Take the data below and filter it for lines containing the word "Conditions"; show each line found.
========
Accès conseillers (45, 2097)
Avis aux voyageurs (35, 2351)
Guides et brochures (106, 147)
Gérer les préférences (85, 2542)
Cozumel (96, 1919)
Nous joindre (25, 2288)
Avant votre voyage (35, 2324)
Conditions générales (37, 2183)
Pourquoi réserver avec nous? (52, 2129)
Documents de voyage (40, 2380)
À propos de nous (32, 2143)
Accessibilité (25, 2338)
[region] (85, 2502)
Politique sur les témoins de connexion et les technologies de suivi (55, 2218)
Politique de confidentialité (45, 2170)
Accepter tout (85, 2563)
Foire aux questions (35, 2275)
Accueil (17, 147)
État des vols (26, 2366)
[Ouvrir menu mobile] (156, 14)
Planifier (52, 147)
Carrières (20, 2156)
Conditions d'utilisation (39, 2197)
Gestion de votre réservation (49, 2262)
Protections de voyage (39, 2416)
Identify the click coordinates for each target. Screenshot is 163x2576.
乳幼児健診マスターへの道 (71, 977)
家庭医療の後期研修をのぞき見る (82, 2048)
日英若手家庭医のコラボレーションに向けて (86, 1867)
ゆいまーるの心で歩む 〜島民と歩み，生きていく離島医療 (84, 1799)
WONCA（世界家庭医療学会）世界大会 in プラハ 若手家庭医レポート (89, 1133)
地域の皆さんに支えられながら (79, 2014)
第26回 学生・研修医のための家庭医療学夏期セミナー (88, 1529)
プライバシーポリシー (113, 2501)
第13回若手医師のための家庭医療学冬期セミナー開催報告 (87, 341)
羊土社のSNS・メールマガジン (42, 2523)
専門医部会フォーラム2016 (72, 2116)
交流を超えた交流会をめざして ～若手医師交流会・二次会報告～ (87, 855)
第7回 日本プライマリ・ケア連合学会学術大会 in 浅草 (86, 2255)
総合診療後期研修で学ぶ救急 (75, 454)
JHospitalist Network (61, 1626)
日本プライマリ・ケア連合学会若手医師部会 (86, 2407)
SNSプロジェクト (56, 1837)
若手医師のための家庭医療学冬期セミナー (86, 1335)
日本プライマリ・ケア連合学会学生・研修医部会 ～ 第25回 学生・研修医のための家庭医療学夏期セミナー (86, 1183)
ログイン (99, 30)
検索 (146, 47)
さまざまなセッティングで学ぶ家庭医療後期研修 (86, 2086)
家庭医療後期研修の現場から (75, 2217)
========
Solution to the problem:
Conditions générales (37, 2183)
Conditions d'utilisation (39, 2197)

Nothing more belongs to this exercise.